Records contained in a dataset

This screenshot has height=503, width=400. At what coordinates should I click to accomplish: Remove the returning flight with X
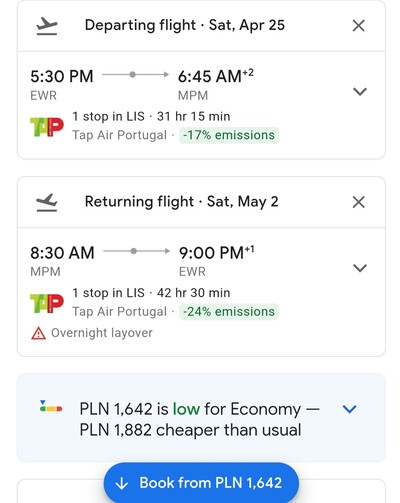click(359, 202)
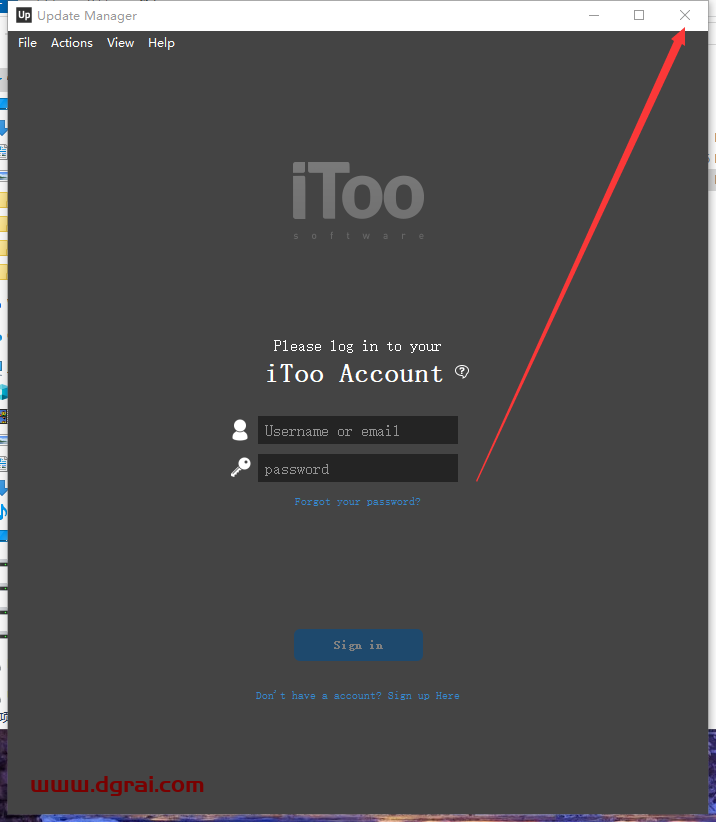
Task: Click the red www.dgrai.com watermark text
Action: (117, 785)
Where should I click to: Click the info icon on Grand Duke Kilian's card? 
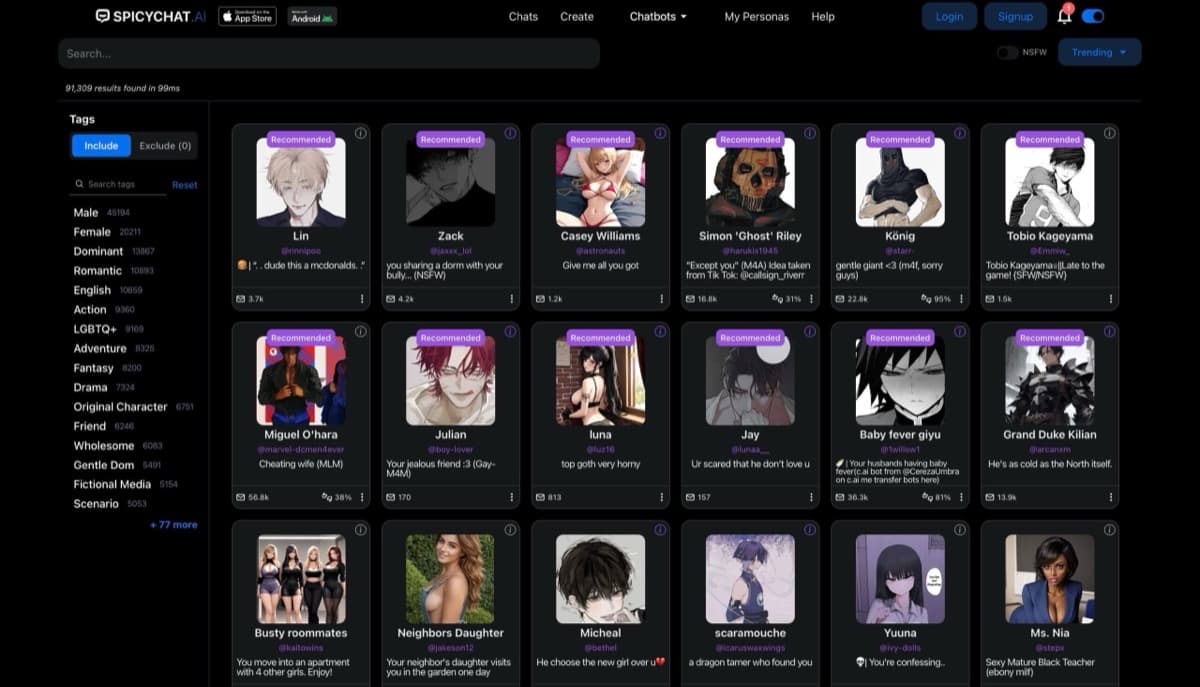point(1109,332)
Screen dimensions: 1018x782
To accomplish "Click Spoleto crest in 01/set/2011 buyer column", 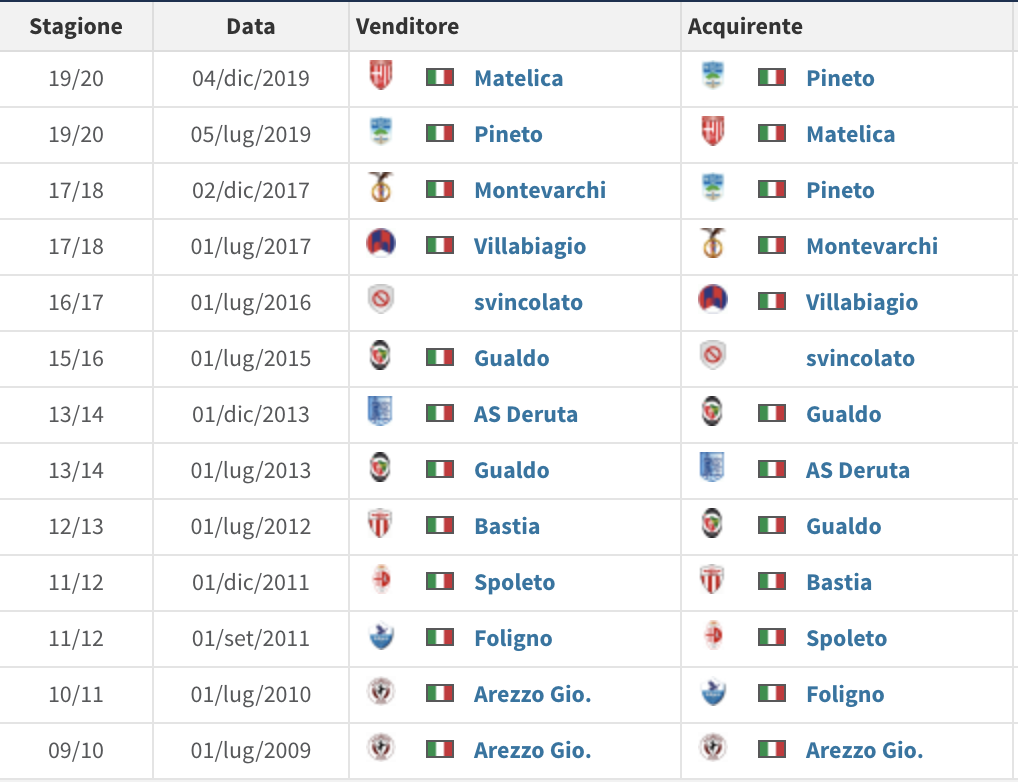I will click(x=713, y=636).
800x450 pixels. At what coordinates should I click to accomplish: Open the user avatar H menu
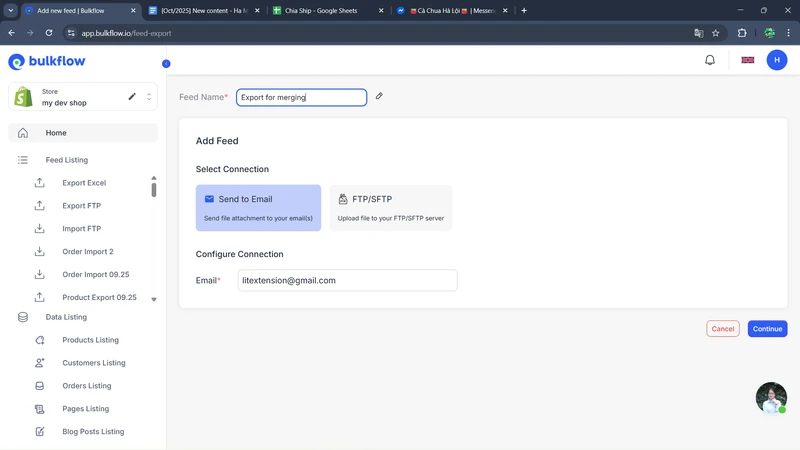[777, 60]
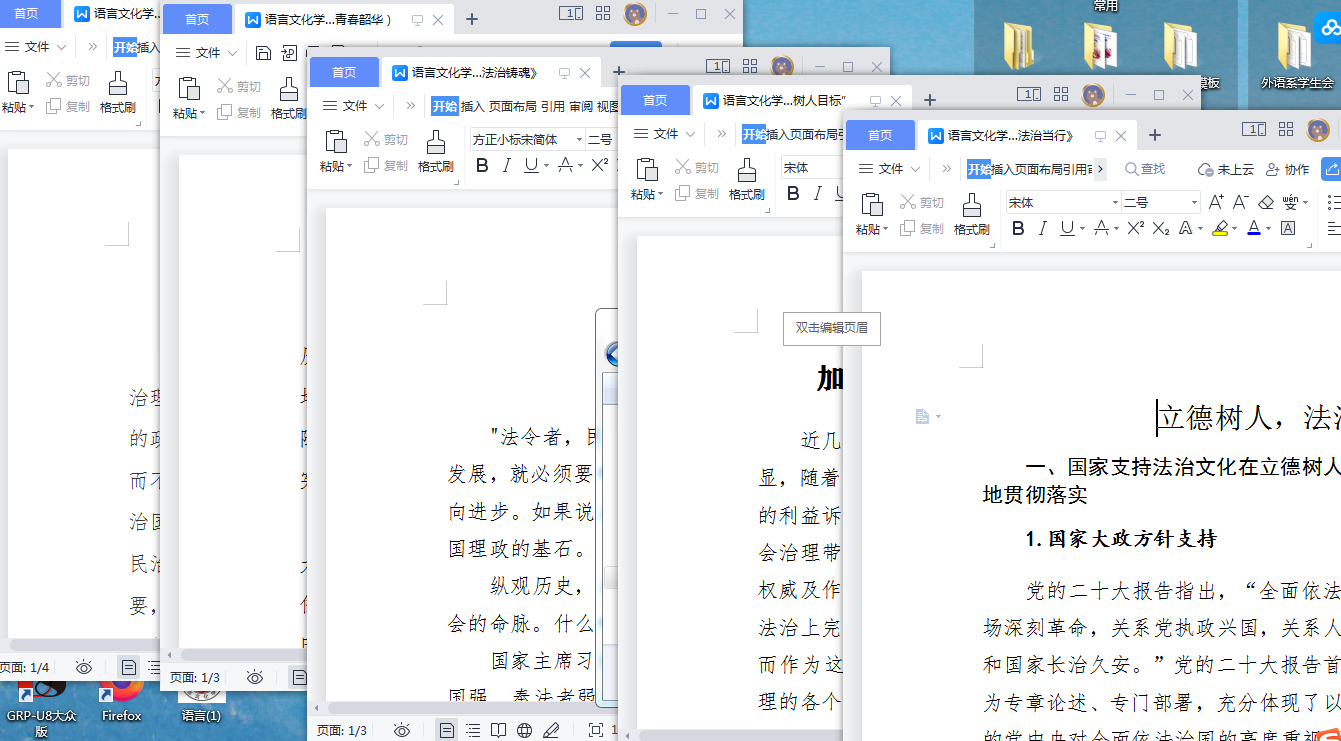Image resolution: width=1341 pixels, height=741 pixels.
Task: Click the 未上云 cloud status button
Action: click(x=1226, y=169)
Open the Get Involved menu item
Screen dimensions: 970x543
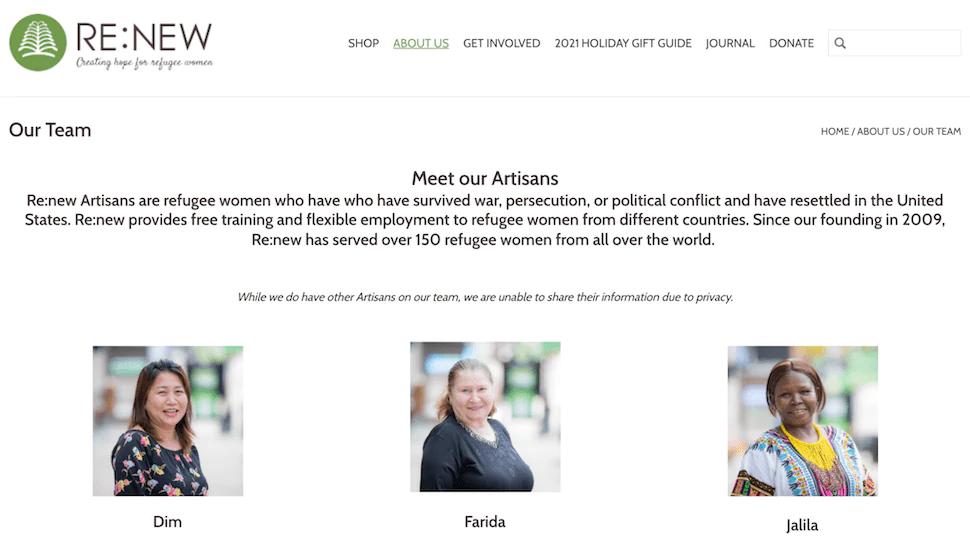coord(501,43)
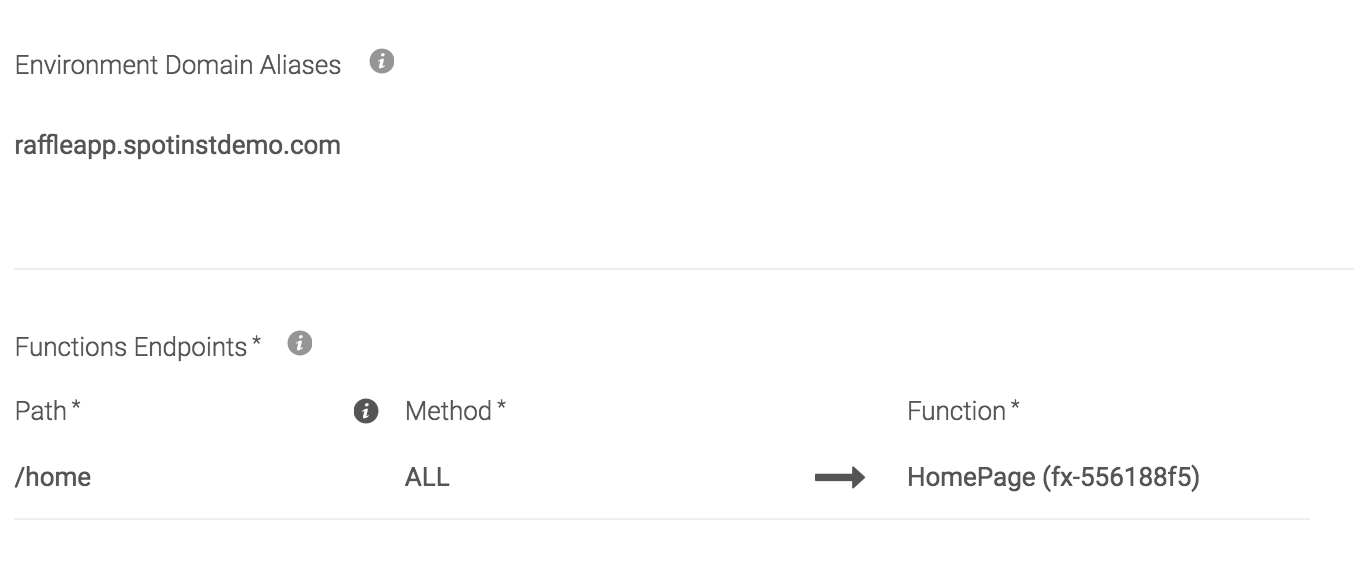Open the HomePage (fx-556188f5) function selector
Viewport: 1354px width, 580px height.
(1052, 477)
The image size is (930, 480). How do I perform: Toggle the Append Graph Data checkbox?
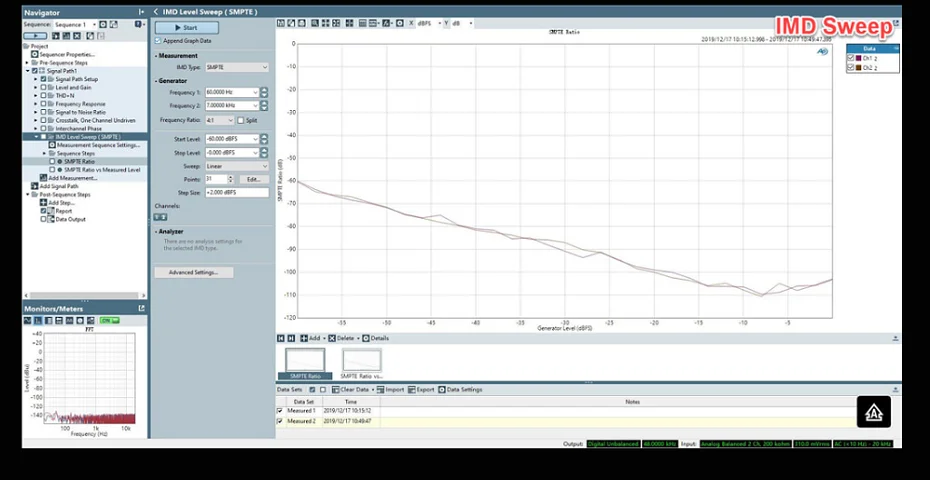(x=157, y=41)
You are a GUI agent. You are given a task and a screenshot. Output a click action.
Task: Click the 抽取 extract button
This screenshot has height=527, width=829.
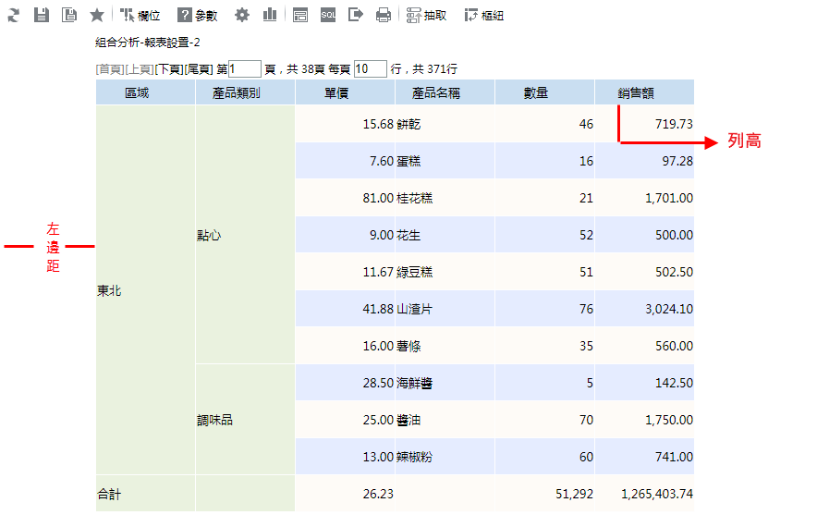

# [Aim of the exercise]
Starting with the line that contains "Task: Click the 抽取 extract button", print every remaining line of the records above, exactly as it stands. Do not print the pictures.

# [Result of the exercise]
Task: Click the 抽取 extract button
This screenshot has height=527, width=829.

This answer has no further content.